Winland Academy, an education firm, has been advertising to pay people to write university applications for students, including their personal statements.
The firm, which specialises in helping Chinese students study in the UK, advertised for a “university application writer” on LinkedIn.
The Sutton Trust social mobility charity said that the posting raised “particularly alarming” issues about fairness.
The Winland Academy’s job advert on LinkedIn described the job as: “Writing a personal statement and other original application documents for students’ university application, including foundation, undergraduate and postgraduate.”
It asked for writers who could adjust their “prose style to match the voice of different students”.
It added: “You will be an important part of the student’s academic application. You have to show your professionalism in writing unique content for different background students.”
There are rules by the UCAS admissions service that the personal statement, framed as “your chance to describe your ambitions, skills and experience to university and college admissions staff”, must be written by the students themselves.
A spokesperson for the firm said that it didn’t write personal statements for its clients: “We offer a personalised proofreading service to help students, whose native language is not English”.
They said that the advert was no longer available because “we found the job title might look confusing”.
In response to the advert, Sander Kristel, chief operating officer of UCAS, said: “It is vital that all applicants create their own personal statements.”
“The personal statement of an applicant’s own values and aspirations helps them gain selection onto a course or institution that is a good fit for them.

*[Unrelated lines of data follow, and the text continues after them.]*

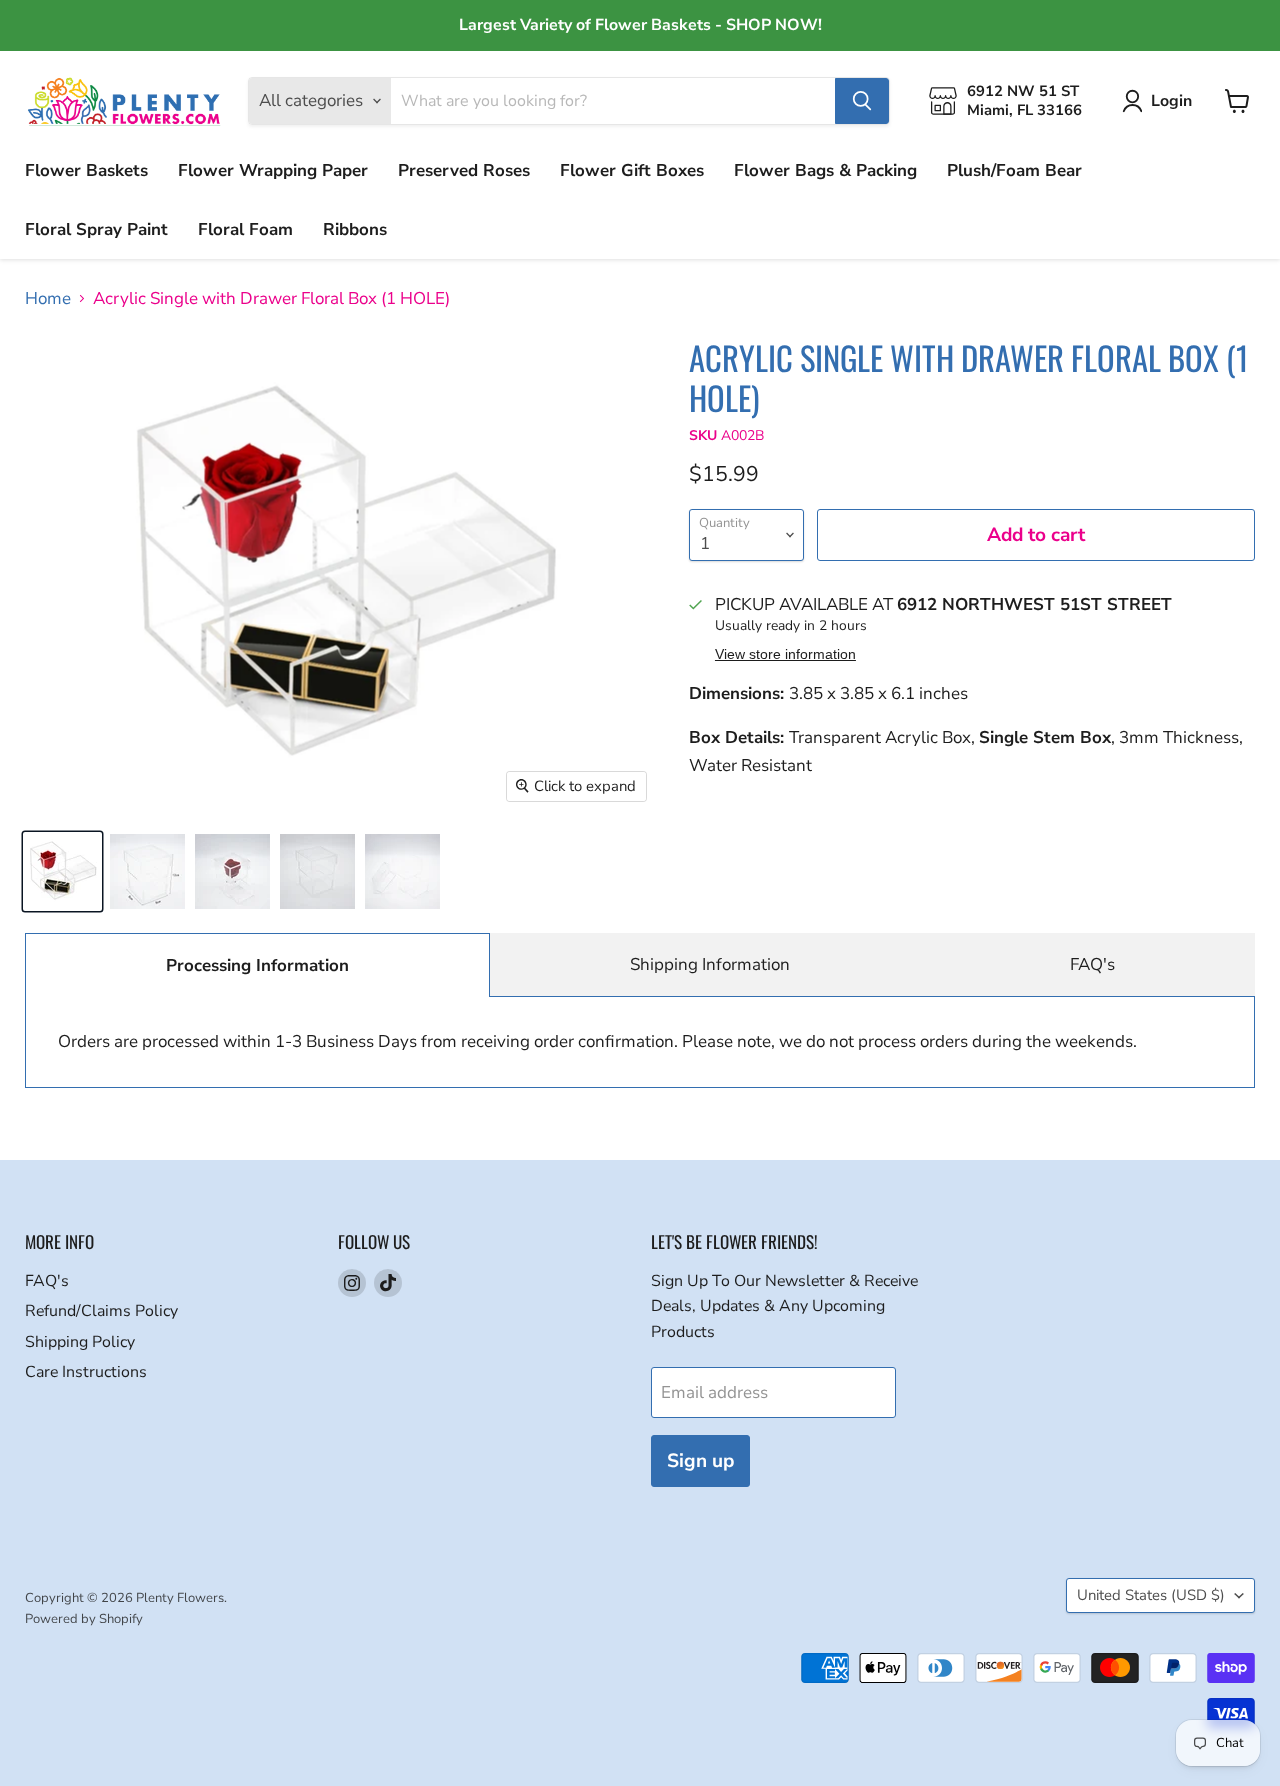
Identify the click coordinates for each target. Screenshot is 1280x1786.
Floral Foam (245, 229)
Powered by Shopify (84, 1619)
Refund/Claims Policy (101, 1311)
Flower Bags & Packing (825, 170)
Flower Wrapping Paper (273, 170)
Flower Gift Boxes (632, 170)
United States (1151, 1595)
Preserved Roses (464, 170)
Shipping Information (710, 964)
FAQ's (1092, 964)
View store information (785, 654)
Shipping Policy (80, 1342)
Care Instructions (86, 1372)
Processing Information (257, 965)
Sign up (700, 1461)
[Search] (862, 101)
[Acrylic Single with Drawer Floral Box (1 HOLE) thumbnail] (62, 871)
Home (48, 299)
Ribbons (355, 229)
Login (1171, 101)
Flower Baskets (86, 170)
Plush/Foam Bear (1014, 170)
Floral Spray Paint (96, 229)
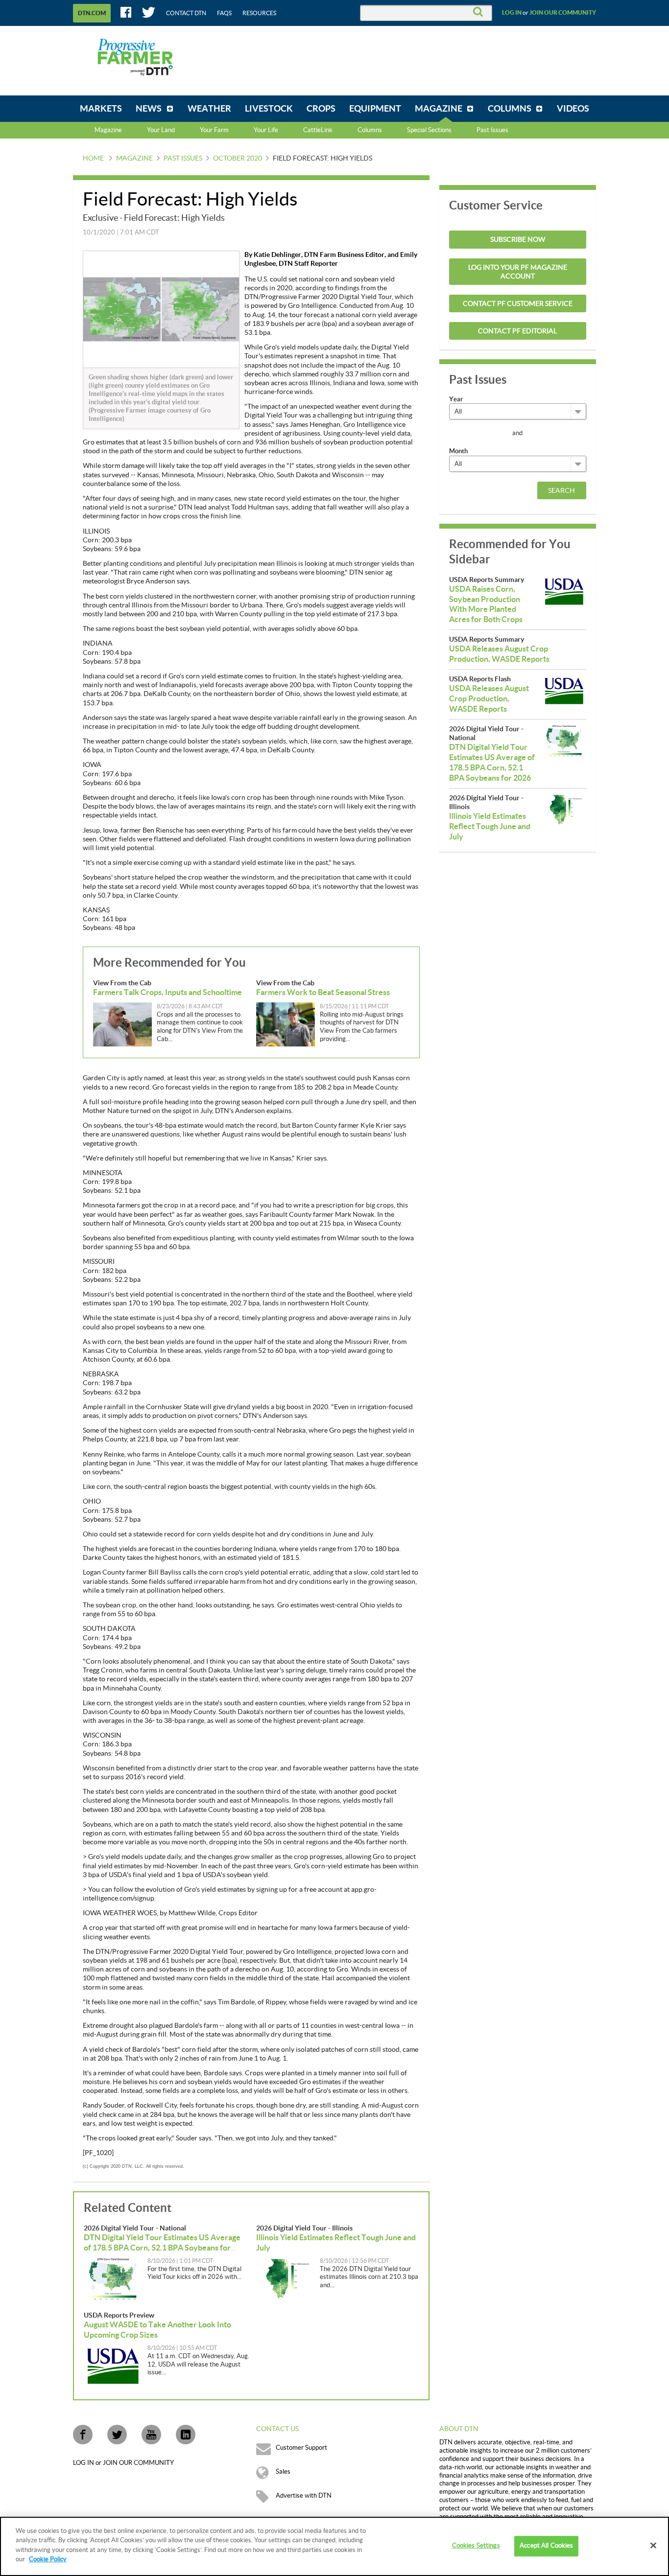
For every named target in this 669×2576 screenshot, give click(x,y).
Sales (283, 2471)
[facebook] (83, 2434)
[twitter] (117, 2434)
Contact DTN (186, 13)
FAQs (224, 13)
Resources (259, 13)
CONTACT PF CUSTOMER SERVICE (518, 304)
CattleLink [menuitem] (318, 130)
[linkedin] (185, 2434)
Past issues (183, 158)
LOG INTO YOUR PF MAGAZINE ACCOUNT (517, 272)
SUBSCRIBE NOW (517, 239)
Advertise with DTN (304, 2495)
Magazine (108, 130)
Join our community (562, 13)
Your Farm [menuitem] (214, 130)
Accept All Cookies (546, 2546)
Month (458, 451)
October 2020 (237, 158)
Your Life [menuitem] (266, 130)
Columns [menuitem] (370, 130)
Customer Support (301, 2447)
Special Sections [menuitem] (429, 130)
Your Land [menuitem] (161, 130)
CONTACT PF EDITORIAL (517, 331)
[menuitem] (101, 108)
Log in (512, 13)
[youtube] (151, 2434)
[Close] (653, 2545)
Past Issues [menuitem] (492, 130)
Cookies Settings (476, 2546)
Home (93, 158)
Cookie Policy (48, 2559)
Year (456, 399)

UCAS does not endorse anyone else creating these statements.”
Carl Cullinane, director of research and policy at the Sutton Trust education charity, says the university admissions process is already a “barrier for students from poorer homes who have less access to the guidance and advice needed to navigate the system”.
He says the personal statement is a “key example” of how students could get different levels of support, depending on their schools and social backgrounds
“Those who can get additional support and expert advice are better placed to know what admissions tutors are looking for. Paid-for services are particularly alarming and raise serious issues around fairness.”